Дом, всё это время погружённый в пыльную тишину и не издававший ни звука, вдруг оживает и скрипит словно старый парусник. Я подбегаю к двери и дёргаю за ручку, в глубине души боясь, что дверь не откроется, но она поддаётся и, натужно скрипя, медленно отворяется. Дом как будто не хочет меня отпускать. Я протискиваюсь в дверь и замираю на пороге – впереди всё тот же длинный узкий коридор, освещённый мерцающим сиянием, с белой дверью в конце. Я второй раз бегу к двери, а дом трещит и стонет. За белой дверью такой же коридор и такая же дверь в конце. Снова и снова, снова и снова. Мне кажется, что я бегу уже целую вечность. Ну не бывает таких длинных домов! Я в "сто пятидесятый" раз подбегаю к белой двери, но не открываю её – я знаю, что за дверью всё тот же коридор и бегать мне по нему до смерти.
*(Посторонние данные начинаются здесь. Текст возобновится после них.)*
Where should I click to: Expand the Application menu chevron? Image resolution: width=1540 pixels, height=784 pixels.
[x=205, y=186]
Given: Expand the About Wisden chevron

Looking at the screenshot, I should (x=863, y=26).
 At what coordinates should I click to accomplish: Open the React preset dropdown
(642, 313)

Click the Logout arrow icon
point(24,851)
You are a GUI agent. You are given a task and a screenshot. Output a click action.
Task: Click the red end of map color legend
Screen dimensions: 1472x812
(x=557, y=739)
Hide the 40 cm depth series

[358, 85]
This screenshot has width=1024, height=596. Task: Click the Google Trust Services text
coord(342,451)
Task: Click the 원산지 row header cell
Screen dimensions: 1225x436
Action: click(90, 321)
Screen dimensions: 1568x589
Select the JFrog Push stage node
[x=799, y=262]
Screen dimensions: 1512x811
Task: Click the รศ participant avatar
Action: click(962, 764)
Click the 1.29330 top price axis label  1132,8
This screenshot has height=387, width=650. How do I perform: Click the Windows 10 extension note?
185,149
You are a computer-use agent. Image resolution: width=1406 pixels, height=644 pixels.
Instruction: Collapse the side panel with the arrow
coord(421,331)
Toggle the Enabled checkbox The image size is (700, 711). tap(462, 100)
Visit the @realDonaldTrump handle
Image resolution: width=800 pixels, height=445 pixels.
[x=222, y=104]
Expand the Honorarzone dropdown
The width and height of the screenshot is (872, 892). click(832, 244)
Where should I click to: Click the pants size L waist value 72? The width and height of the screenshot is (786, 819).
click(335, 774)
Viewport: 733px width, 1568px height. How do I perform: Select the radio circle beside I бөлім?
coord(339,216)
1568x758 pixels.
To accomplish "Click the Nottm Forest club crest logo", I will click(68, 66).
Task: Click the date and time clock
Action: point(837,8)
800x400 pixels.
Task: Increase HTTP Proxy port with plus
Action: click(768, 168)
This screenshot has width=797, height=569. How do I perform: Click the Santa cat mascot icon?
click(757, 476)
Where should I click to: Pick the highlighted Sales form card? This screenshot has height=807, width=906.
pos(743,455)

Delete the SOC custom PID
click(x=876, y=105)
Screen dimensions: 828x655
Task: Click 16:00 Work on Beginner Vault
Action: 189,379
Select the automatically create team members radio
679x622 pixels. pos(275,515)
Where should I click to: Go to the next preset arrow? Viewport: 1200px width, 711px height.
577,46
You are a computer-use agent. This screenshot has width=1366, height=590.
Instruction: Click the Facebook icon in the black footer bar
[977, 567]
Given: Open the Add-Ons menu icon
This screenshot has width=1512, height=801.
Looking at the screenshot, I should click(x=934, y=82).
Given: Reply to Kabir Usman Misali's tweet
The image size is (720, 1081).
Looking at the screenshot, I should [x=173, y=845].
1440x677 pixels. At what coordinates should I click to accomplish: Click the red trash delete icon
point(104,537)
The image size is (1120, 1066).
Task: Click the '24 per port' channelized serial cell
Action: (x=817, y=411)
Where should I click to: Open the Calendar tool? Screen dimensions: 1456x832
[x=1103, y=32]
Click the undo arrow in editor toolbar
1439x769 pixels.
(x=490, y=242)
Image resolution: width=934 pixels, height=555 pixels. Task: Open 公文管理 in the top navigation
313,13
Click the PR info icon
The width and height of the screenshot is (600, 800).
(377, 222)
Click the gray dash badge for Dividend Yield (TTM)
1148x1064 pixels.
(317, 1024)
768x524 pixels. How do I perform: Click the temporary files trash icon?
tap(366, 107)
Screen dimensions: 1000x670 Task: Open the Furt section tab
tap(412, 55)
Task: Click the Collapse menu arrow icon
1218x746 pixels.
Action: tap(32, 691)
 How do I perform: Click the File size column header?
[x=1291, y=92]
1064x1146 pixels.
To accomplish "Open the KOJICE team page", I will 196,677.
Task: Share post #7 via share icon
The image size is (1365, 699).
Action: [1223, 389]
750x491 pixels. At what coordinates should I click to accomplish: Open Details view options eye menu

Я разворачиваюсь и бегу в обратную сторону. Там, в конце, та же белая дверь. Открываю её и оказываюсь снова в холле. Меня опять окружают старые знакомые – комнаты-близнецы с заколоченными окнами, шкафом в углу и маленькой дверкой, закрытой на латунный замочек. Но кое-что изменилось – я вижу лестницу на второй этаж. Я так испугался этого закольцованного дома, что напрочь забыл, что у него есть второй этаж! Но могу поклясться, что когда я мотался по комнатам в первый раз, никакой лестницы не было.
Я прикасаюсь к резным перилам, но не решаюсь подняться. Что я там увижу? Бесконечную лестницу? Десятки, сотни пролётов, тысячи ступеней ведущих в никуда? Мне хочется залезть обратно в шкаф, уснуть и проснуться дома от того, что Лорд облизывает моё лицо. А может быть всё это и есть сон? Может, я всё ещё сплю в этом злосчастном шкафу? Я хлопаю себя по щекам так сильно, что они начинают гореть; бью кулаками в грудь так, что перехватывает дыхание; поднимаю с пола щепку и царапаю себе руку до крови. Больно. Я не сплю.
Поднимаюсь по лестнице – два пролёта и я на втором этаже. Никаких бескрайних нескончаемых ступенек, только светлые комнаты с распахнутыми настежь дверьми вдоль широкого коридора. Окна на втором этаже не заколочены, поэтому здесь светло и пахнет не пылью, а осенью.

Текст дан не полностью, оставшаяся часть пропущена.